• **The tasks**:
- 1) Answer these questions using the forum thread about Trailer Brass:
(a) Who posted the announcement that Trailer Brass was released?
(b) spaunsam7 enjoyed a demo made for which earlier library?
(c) Which patch did Polarity call really impressive?
- 2) In the forum thread about Trailer Brass, name every poster whose message opens with the word "Sounds".
- 3) Copy the forum thread about Trailer Brass from "This sounds good, but" to "Sounds fucking huge!", replacing "Tuba" with "Horns".

------ Quoted passage

# Musical Sampling releases Trailer Brass!



## Aaron Sapp (Nov 18, 2016)

Hey guys,

We're happy to announce that Trailer Brass is released!

For details, please visit: http://www.musicalsampling.com/


----------



## spaunsam7 (Nov 18, 2016)

Sounds awesome! Did @mverta get to do a demo for this? Really enjoyed his demo for Adventure Brass.


----------



## BNRSound (Nov 18, 2016)

Sounds awesome. Price TBA?


----------



## Vovique (Nov 18, 2016)

I want this library now, before I spend all of my Black Friday funds).


----------



## doctornine (Nov 18, 2016)

Thats BRAAAAAM-tastic


----------



## zacnelson (Nov 18, 2016)

Those demos sound phenomenal! Well done to the guys who composed them!


----------



## Polarity (Nov 18, 2016)

wow, totally unexpected this one is! 
The Horde patch is really impressive... makes you jump from the seat! 
GAS at high levels of pressure


----------



## Karl Feuerstake (Nov 18, 2016)

This sounds good, but I would definitely want the 'raw' sound of 3x Cimbassi and 3x Tuba instead of being forced to have it processed with effects. (I'm sure I'm not alone here.) 

I would be a definite buyer if that was included.

Any chance we can see that on release? Or shortly after?


----------



## Daniel James (Nov 18, 2016)

Sounds fucking huge!

-DJ


----------



## Kony (Nov 19, 2016)

wow! that horde patch


----------



## midiman (Nov 20, 2016)

------------
------ Information provided

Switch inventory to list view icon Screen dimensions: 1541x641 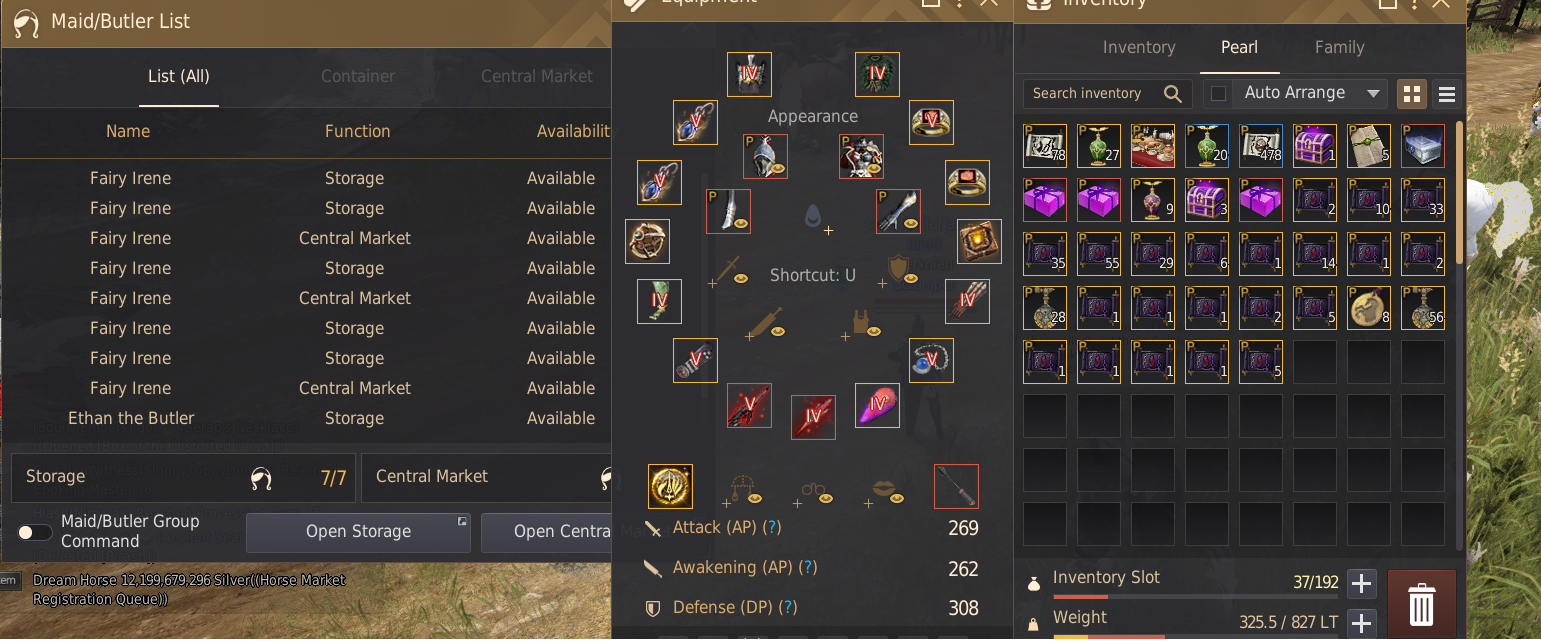point(1446,94)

------------

• **Results in order**:
- 1)
(a) Aaron Sapp
(b) Adventure Brass
(c) The Horde patch

- 2) spaunsam7, BNRSound, Daniel James

- 3)
This sounds good, but I would definitely want the 'raw' sound of 3x Cimbassi and 3x Horns instead of being forced to have it processed with effects. (I'm sure I'm not alone here.) 

I would be a definite buyer if that was included.

Any chance we can see that on release? Or shortly after?


----------



## Daniel James (Nov 18, 2016)

Sounds fucking huge!